Blender Python inserting text by script including Unicode symbols like degree symbol, and other Blender notes on problems which stumped me for a while and for which search engines were not helpful

I was using a Python script in Blender to dynamically alter a text mesh object. I could not for the life of me figure out how to put a degree symbol into the string. According to Blender/Python/Unicode searches (and many similar keyword combination) in Google, it should be possible to add \x0800 to add the Unicode degree symbol. However when I used this, inside double quotes to append to my string in the script, Blender would become unresponsive, take up 100% CPU for about 3 minutes and eventually display (in the terminal where I started it):

Exception RuntimeError: 'maximum recursion depth exceeded while calling a Python object' in <type 'exceptions.RuntimeError'> ignored
Error in sys.excepthook:
RuntimeError: maximum recursion depth exceeded

Original exception was:
Traceback (most recent call last):
  File "LineLabelScript", line 1, in <module>
RuntimeError: maximum recursion depth exceeded while calling a Python object

I also tried manually modifying the text object, going into Edit mode, using the Buttons window Char panel and finding the degree symbol there and inserting it, and then changing my code to, rather than replacing the whole old string with the new string, just trying to delete the whole old string except for the degree symbol, and update the dynamic parts of the string before and after that. However this approach also caused the above error.

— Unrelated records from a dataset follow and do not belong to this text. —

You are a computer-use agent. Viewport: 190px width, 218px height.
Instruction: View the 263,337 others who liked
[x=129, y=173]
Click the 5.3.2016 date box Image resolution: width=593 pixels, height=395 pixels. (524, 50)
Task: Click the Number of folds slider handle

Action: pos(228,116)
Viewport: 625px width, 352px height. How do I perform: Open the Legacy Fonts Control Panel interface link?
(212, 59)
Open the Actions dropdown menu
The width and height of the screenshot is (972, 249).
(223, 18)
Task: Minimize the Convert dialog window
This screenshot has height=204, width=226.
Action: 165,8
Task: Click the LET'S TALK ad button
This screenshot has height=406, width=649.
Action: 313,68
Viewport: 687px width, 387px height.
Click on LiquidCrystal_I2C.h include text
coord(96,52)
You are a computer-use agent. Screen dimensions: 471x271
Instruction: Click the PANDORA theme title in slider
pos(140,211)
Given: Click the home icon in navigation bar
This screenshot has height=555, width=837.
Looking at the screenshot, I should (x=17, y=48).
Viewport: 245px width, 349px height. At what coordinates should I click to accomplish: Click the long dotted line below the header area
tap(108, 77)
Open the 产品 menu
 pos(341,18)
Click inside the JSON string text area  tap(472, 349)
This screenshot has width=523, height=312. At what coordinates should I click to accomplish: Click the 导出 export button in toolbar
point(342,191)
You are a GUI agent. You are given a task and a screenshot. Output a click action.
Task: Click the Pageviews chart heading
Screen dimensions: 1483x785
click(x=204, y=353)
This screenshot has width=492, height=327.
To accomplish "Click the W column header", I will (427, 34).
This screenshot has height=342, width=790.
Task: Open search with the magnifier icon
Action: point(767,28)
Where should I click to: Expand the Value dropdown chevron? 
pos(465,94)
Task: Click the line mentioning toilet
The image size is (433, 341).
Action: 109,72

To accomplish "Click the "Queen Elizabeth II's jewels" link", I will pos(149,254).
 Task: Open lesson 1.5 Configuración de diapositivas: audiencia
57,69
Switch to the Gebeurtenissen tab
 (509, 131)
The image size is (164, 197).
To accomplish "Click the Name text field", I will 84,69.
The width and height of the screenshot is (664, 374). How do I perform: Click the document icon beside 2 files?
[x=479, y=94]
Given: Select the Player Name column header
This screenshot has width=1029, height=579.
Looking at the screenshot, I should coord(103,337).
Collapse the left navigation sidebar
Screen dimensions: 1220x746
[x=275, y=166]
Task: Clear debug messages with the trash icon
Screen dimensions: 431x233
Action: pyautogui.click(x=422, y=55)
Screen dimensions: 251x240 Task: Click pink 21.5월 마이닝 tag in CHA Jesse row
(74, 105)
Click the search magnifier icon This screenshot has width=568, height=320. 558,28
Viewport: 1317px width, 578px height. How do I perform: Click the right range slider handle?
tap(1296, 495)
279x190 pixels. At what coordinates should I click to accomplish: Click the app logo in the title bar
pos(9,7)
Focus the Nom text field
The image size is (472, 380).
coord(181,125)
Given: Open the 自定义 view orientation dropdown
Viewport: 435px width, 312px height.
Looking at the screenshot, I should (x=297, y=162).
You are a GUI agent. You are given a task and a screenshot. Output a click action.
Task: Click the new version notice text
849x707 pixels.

Finally I found this page http://wiki.blender.org/index.php?title=Doc:Manual/Modeling/Text&useskin=monobook which showed a few special characters which can be inserted when a text mesh is selected and you're in Edit mode, specifically, Alt-G for the degree symbol.

So, although this didn't exactly fully solve my problem, (I needed to be able to add the degree symbol from my script, not manually going into Edit mode), I put in some good old fashioned debugging print statements, which printed the old manually-edited string with the degree symbol before trying to dynamically update it, and using the myOldString.split(" ") method, it printed in list format the different words in my string:

['other', '\xc2\xb0', "sections", 'of', 'my', 'string']

So, I have not looked yet as to which encoding this is or why this works but when I used \xc2\xb0 elsewhere in my code, it inserted the degree symbol as needed. But man was I stumped for a while on this one! Hope this helps somebody else!